Las expectativas son la esperanza que nos mueve a levantarnos cada día. Son el motor que nos ayuda a afrontar con cierto optimismo nuestras obligaciones diarias. Nos formamos para crecer intelectualmente, pero no nos engañemos, también para conseguir un trabajo que nos guste y vivir la vida que soñamos. «Trabajar para vivir», que se suele decir.

Las personas de mi generación, la ‘millenial’, y de la generación Z, viven estancadas en una crisis de expectativas y de esperanza. Ni siquiera ‘vivimos para trabajar’: 4 de cada 10 jóvenes en nuestro país no tiene empleo.

La crisis económica que ha traído el coronavirus ha terminado de embarrar la situación de precariedad que arrastrábamos desde la crisis de 2008 y que terminó de agravar la reforma laboral de 2012. Esa que diseñó los contratos por horas, la flexibilidad de despido y las prácticas laborales abusivas a las que se fió la salida de la crisis.

Según el último estudio que hemos publicado en el Consejo de la Juventud de València, 1 de cada 4 jóvenes está en ERTE o ha perdido su empleo a raíz de la crisis. De las personas que se están formando, más del 70 % tiene problemas para sacar el curso académico adelante. Menos de la mitad ha conseguido emanciparse. De los que lo habían conseguido, casi un 5 % ha tenido que volver a casa de sus padres porque no pueden permitirse pagar un alquiler.

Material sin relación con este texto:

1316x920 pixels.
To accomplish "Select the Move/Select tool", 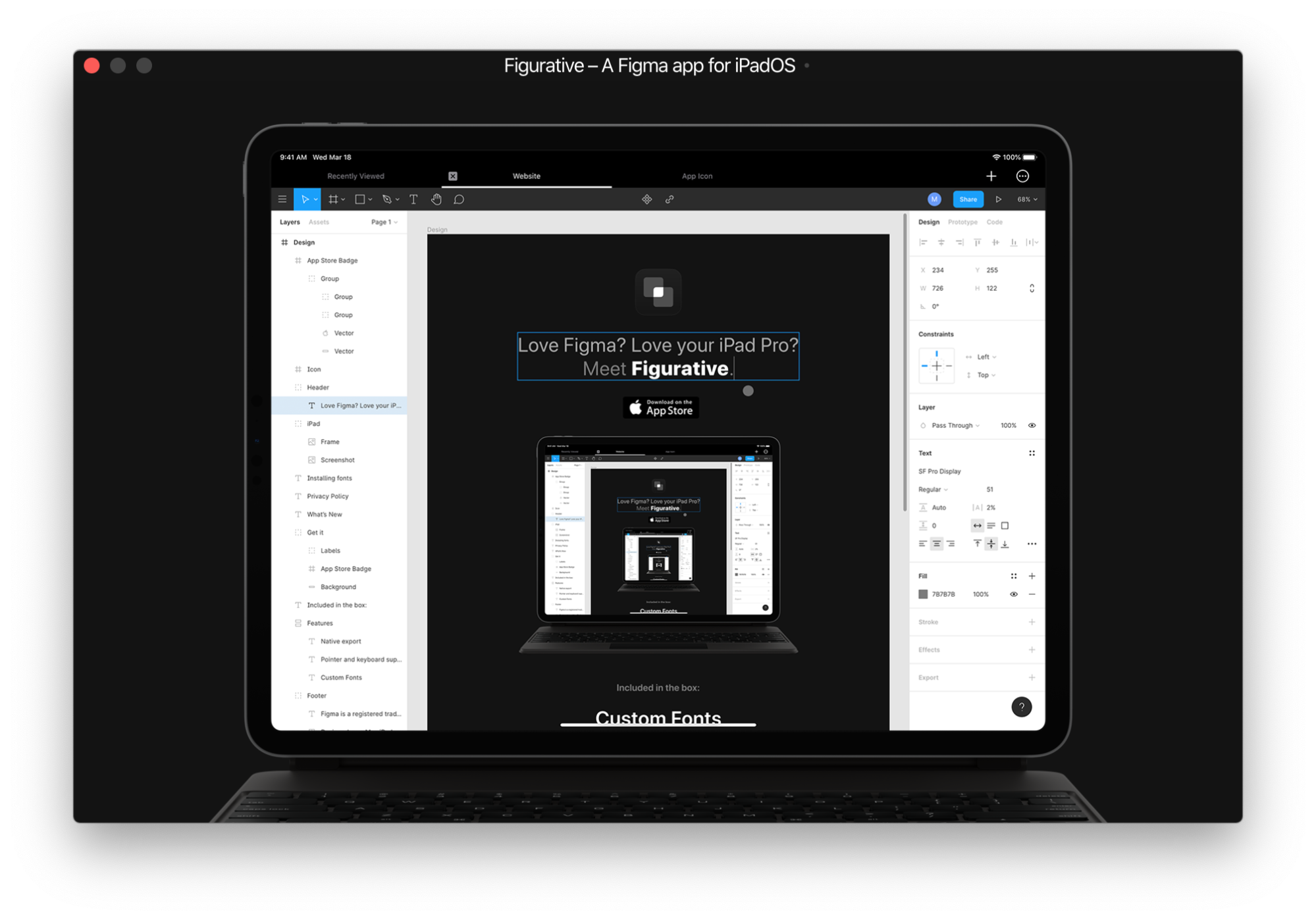I will click(307, 199).
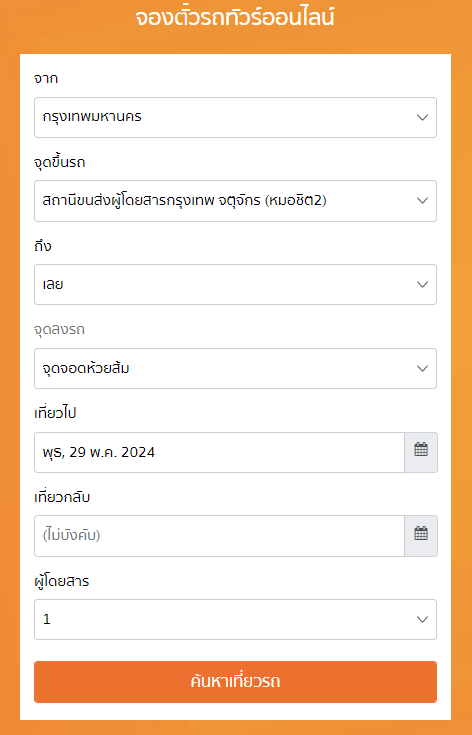Click the return date field (ไม่บังคับ)
Image resolution: width=472 pixels, height=735 pixels.
(x=219, y=536)
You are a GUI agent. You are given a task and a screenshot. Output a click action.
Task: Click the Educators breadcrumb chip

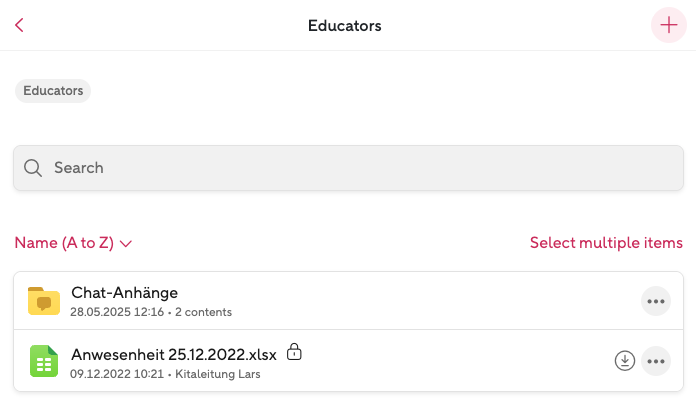[53, 91]
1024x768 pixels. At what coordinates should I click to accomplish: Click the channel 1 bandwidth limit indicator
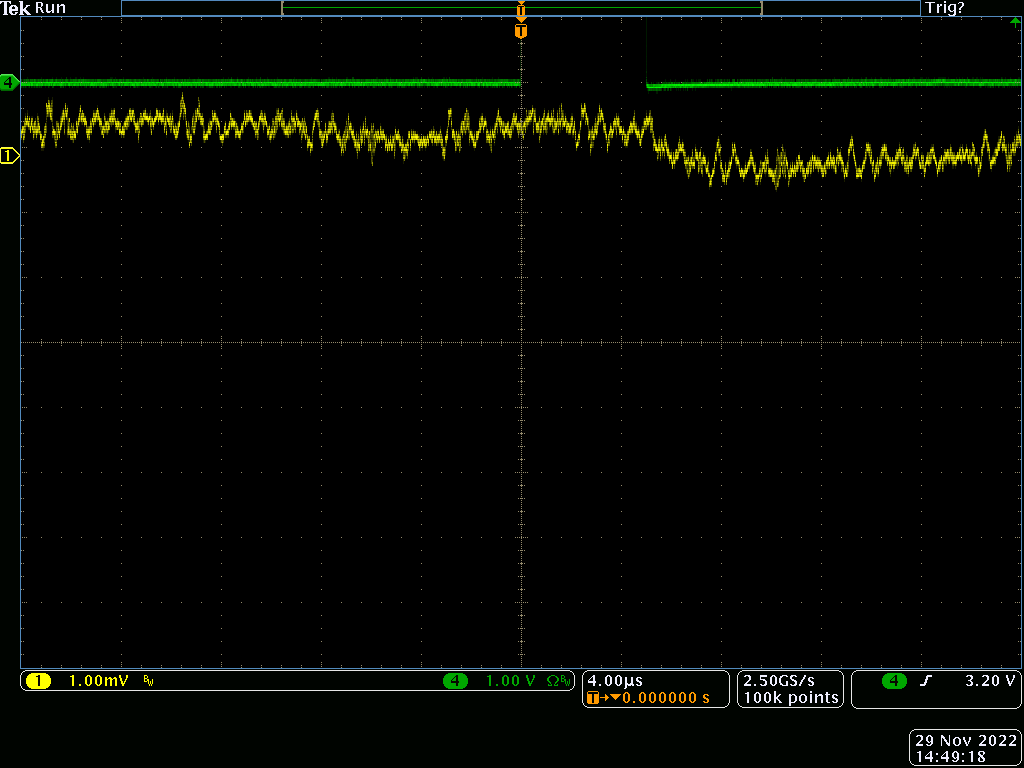click(149, 682)
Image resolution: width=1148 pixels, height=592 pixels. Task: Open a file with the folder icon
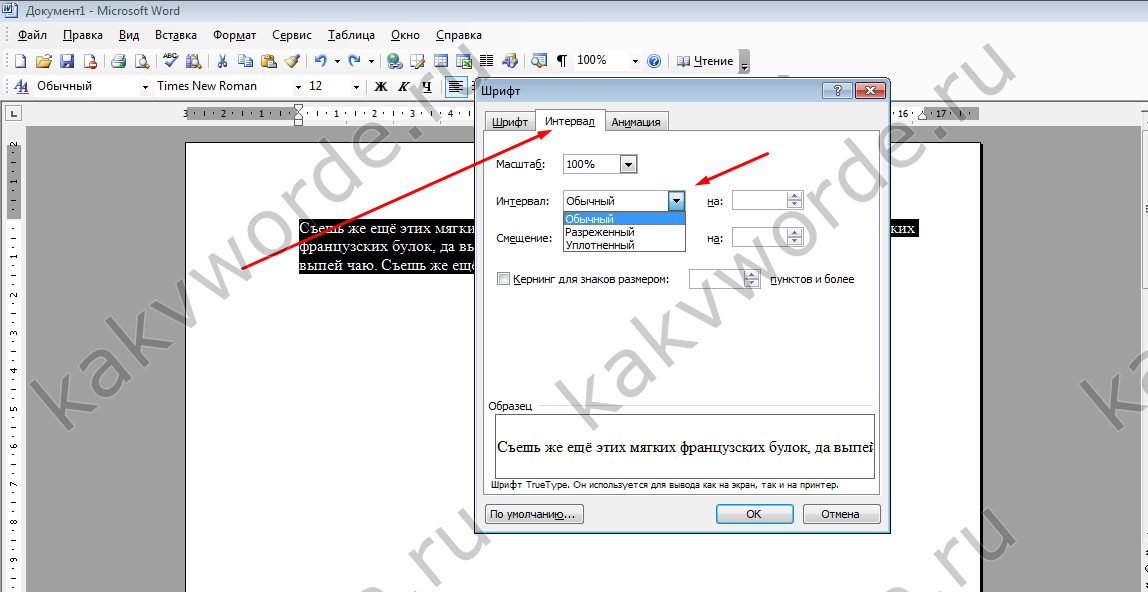coord(44,61)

Pero no es cierto que vivimos peor que nuestros padres. Una persona joven hoy en día tiene mejor calidad de vida que los que crecieron en los últimos años del franquismo o en la transición. Pero el ascensor social ya no funciona porque estudiar y formarse ya no es garantía de nada. Los jóvenes dependen del hogar del que provienen y las diferencias de clase se enquistan en el tiempo.

Somos jóvenes sin expectativas ahogados por las expectativas que la sociedad pone en nosotros. Hemos de ser proactivos, estudiosos, trabajadores, participativos, responsables y empáticos con los problemas de la sociedad. Sin embargo, a los ojos de gran parte de la gente somos el colectivo social más irresponsable de la pandemia.

Necesitamos una reconciliación entre generaciones. Somos la generación que financiará la deuda que estamos asumiendo para salir de la crisis y garantizar las pensiones y la sanidad en un continente cada vez más envejecido. Es hora de que nuestros problemas entren de lleno en el discurso político. La sociedad tiene la obligación moral de ofrecer expectativas de vida a cualquier persona, tenga la edad que tenga. Europa no puede permitirse volver a olvidarse de sus jóvenes.